Wow. That is when I know I am doing good work.  Important work. And that my answer – mother to mother – will validate her – exonerate her. And just might give her hope.

Sin eating, nest building…

I spend a fair amount of time listening. To folks who write to me on this blog, to the women at Sanford House who elect to go on morning “Walks with Mare,” at various meetings and support groups… Answering phones…

It’s a bit like sin-eating. Last night I attended a Families Against Narcotics meeting and watched while family members lit candles on behalf of loved ones. For those who had died and for those who had survived and were in recovery.
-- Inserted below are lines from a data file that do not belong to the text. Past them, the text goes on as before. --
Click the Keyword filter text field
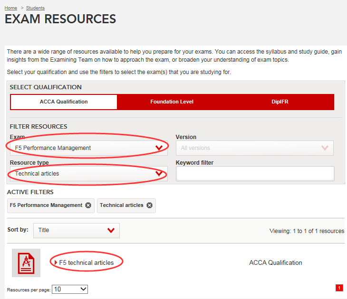This screenshot has height=299, width=347. 255,174
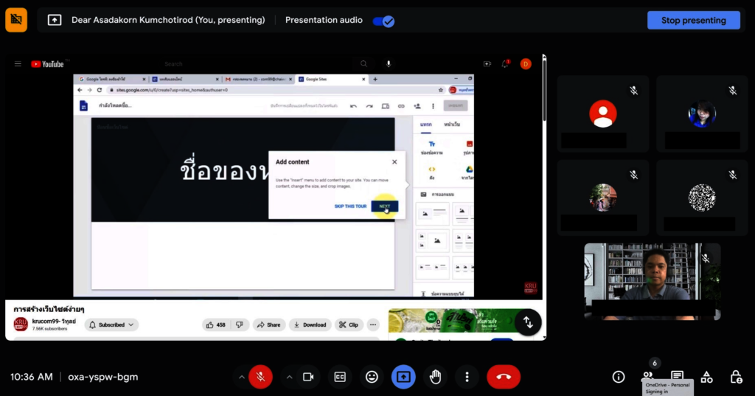Open the YouTube hamburger guide menu
Image resolution: width=755 pixels, height=396 pixels.
(18, 64)
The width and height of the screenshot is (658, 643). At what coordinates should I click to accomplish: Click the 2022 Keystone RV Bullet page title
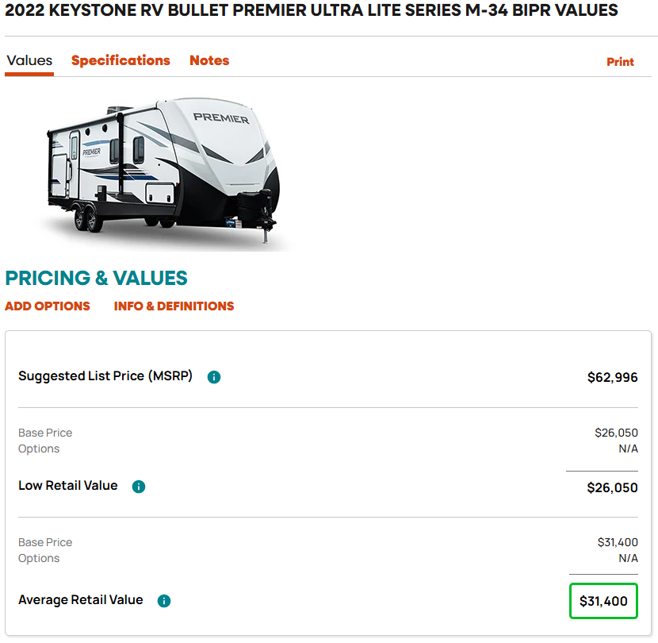(x=312, y=11)

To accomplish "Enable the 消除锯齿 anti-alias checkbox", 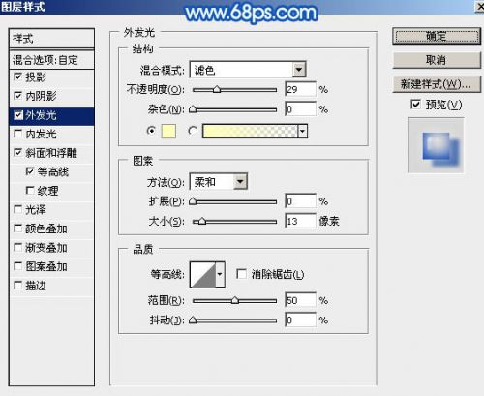I will 241,274.
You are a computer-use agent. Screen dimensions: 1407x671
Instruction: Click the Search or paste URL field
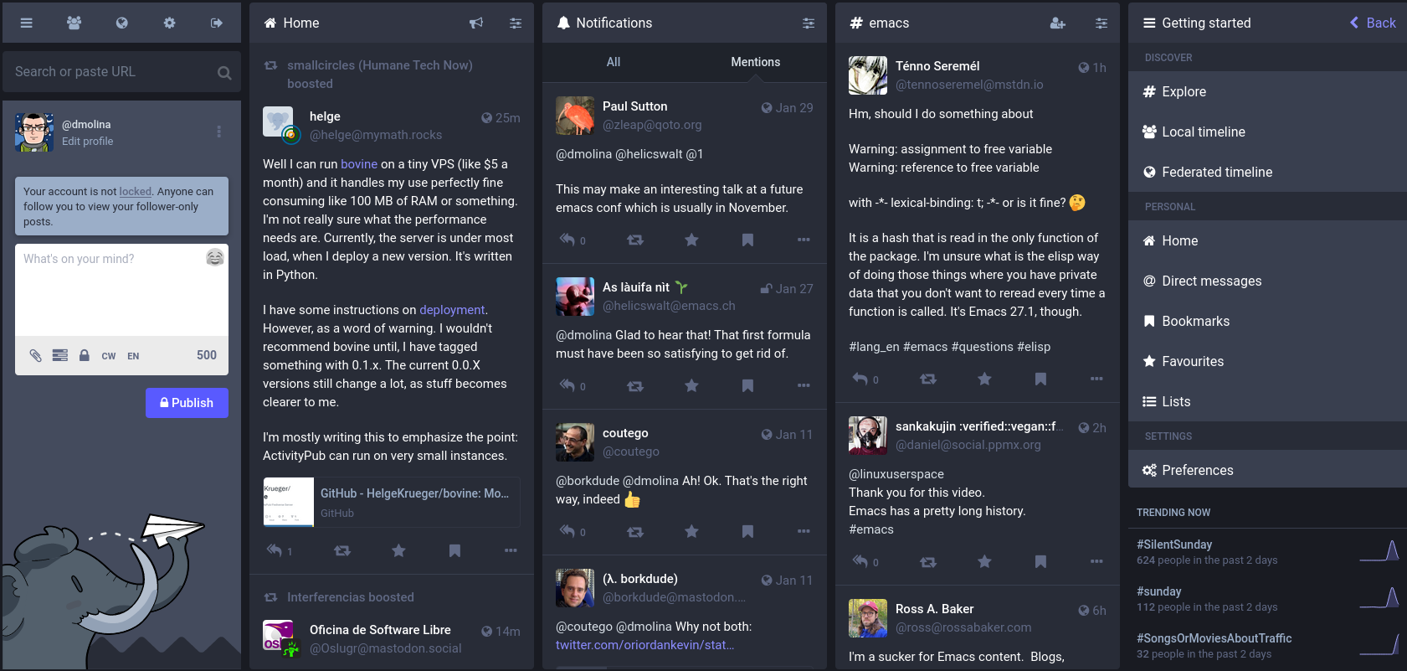113,72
And I don’t mean to diminish the pain of sisters and brothers and children and fathers and spouses, but the faces of the mothers had a particular, poignant look…

As good mothers, we do our best to nurture our young.

Certainly mistakes are made. But the bottom line is that we never leave the nest, never really watch our children fly away. And in that shaking voice on the phone, the tremulous chin as we stand with our candle, there is the unspoken question. Did I do enough?

I listen more than I give advice. I think that’s a good policy in my line of work. But I will say this – sometimes, even with the best of intentions, bad things happen. What should you do? Love, hope, build community and know that motherhood brings with it a sort of exquisite malaise.

Lifelong…

Today I’m not drinking, because I am a mother…

How come you’re not drinking?

E2E – Did we do enough?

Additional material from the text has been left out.